We find that there is only one facial aging process related to the effects of time and gravity, wherein all the different structures are similarly subject to a sliding motion. Thus, each component of the aging face is dependent on the one above it; and all of them (en bloc) should be repositioned by being treated homothetically. Thus this concept defines what we have called “The homothetic wave of the time”; for otherwise, disharmony can occur whenever “Sector- 2” is not treated as an indivisible entity. This technique has dramatically improved our results over the past four years, including a more unified positive appreciation of the result from patients, their “entourage”, and the surgeon. We must keep in mind that a repositioning of a few millimeters of the drooping volumes of Sector 2 can offer a true rejuvenation effect of one decade!

The Orbicularis Oculi Malaris has now become our key tool for facial rejuvenation. If its integrity is preserved, its vertical re-tensioning produces a combination repositioning of the skin, muscle and fat volumes; and these longer lasting results are rather clearly due to the new and strong bony adherences which we have induced in the peri-orbital areas.

By preserving the identity structures, and the relationship between the main points of the face, this technique produces a true rejuvenation, by its “homothetic” movement, and thus a Reversal And Repositioning Effect on the sliding aging tissues is achieved for a long time to come....

RARE Technique’s purpose is to achieve a repositioning of each part of the face and the neck where it was before, by a better understanding of the aging process; and adapting to it an etiologic “reverse and repositioning” procedure, keeping always in light the two main elements of the aging process: the loss and sliding of the various volumes.

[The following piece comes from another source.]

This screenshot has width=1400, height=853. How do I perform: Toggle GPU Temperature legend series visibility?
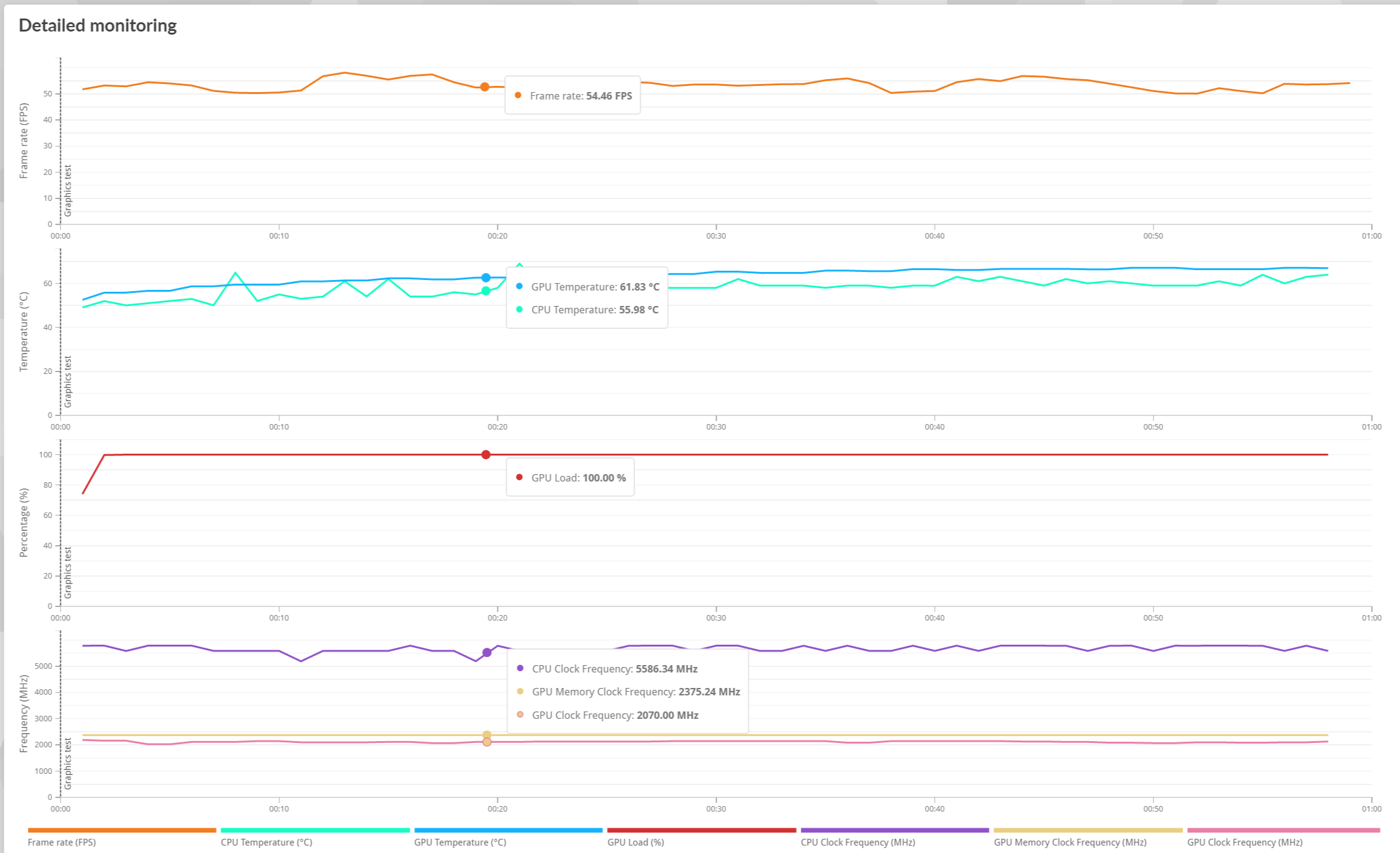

From our critical point of view, the results of many former techniques were sometimes less than hoped for, in terms of full rejuvenation and longer lasting results. Maybe this is one of the reasons that so many papers about alternative facelift procedures are published every year. In critically observing our “RARE” outcomes, it clearly appears that the patient’s face has recovered a more luminous and harmonious appearance, conveying an impression of facial rejuvenation, without loss of the important youthful facial identities. Distances and relationships involved in the facial personality are preserved; and this now stays evident with the face in either static or dynamic mode. Preservation of fixed areas, conservative surgery, and “homothetic” tissue repositioning, of the face and then the neck, probably all account for this favorable result, and perception of a true “Renaissance”.